Accusing the Conspirators of bad faith because they don't think the ends justify the means?
Mistaking zealotry for virtue and principal for vice is a deadly philosophy. Kills civilizations.
the Democrat party
Naturally.
The point was that the conspirator is already acting in bad faith and the criticism of the logic behind "the ends justify the means" is merely a rhetorical cudgel. In practical terms, this would mean ignoring Democrats who feign concern for limited government, supporting Republicans and the courts ending the ACA, and criticizing/reforming Republicans after the fact to protect against future procedural violations.
We have to walk before we run and that means protecting the Constitution by any means necessary, even unconstitutional measures, until we get to the point where we can actually discuss the Constitution in good faith.
I'm sure it sounds stupid because it doesn't fit classic conceptions of logic, but when you leave the clean confines of intellectual debate, sometimes you have to be a hypocrite to make things right. Ideological consistency cannot be valued as much as results. That is a far more realistic/utilitarian/Machiavellan view of the world and one we desperately need today. The ends do justify the means when the ends are life or death, zero sum matters that cannot be reversed. And before you start that "becoming what you detest" crap, remember that we're not talking about Americans who fundamentally agree but differ on policy. We're dealing with full blown Marxists and power hungry statists who don't believe in our Constitutional Democratic Republic or just don't care.
I'm pretty sure Prof. Adler has no shortage of issues with Dems. That has no bearing on whether he has different issues with the GOP.
Forever looking at the other side and never at your own gives your side infinite license.
by any means necessary, even unconstitutional measures
There it is.
Not a rhetorical cudgel when you come out and say it.
Sad, though.
+1000 Brett. Also all laws should have Sunset Clauses.
1-5 years would be very appropriate.
I have an informal list of reforms I'd like to see, (Most of them have no chance of ever being implemented, of course.) and all laws having sunset clauses makes the list.
The Vikings had something of this nature; There was a guy who was assigned to remember all the laws, and periodically recite them in public. If he neglected to mention one and nobody called him on it, it was repealed.
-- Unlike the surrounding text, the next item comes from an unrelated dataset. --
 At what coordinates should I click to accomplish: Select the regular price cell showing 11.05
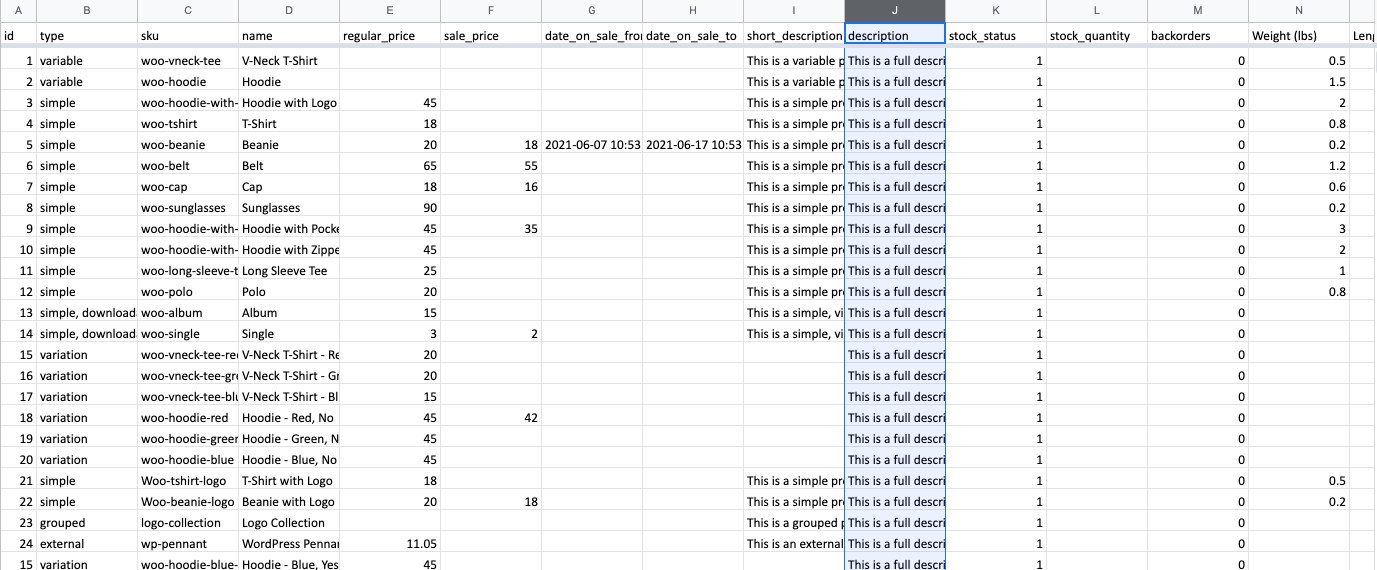(389, 544)
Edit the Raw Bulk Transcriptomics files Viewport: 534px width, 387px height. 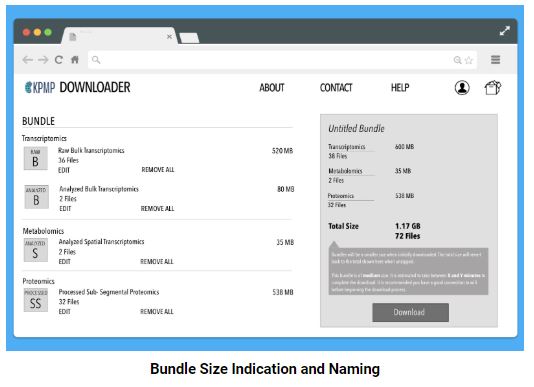[64, 170]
So they didn't just originate representative democracy, (The althing.) they originated sunset clauses, too!
Yup, it would drastically reduce the number of laws, and make it impossible for stupidity like the NFA registration of SBRs, federal bans on weed, and even possibly "making false statements" crimes to exist.
Here's hoping the the SCOTUS reverses its previous unconstitutional decision to keep ObamaCare and strikes down the ObamaCare joke.
There is zero authority for government to force Americans to buy products or services. Another reason to strike down ObamaCare is that all revenue bills must originate in the House. ObamaCare originated in the Senate.
Get government out of the medical health and health insurance business. Americans need to pay cash for minor medical stuff and get their own cheap catastrophic health insurance for major medical stuff.
"we all agree that the decision below is unmoored from law or contemporary doctrine"
Well the penalty is a tax was just as unmoored, so getting two wrongs to make a right is ok in my book.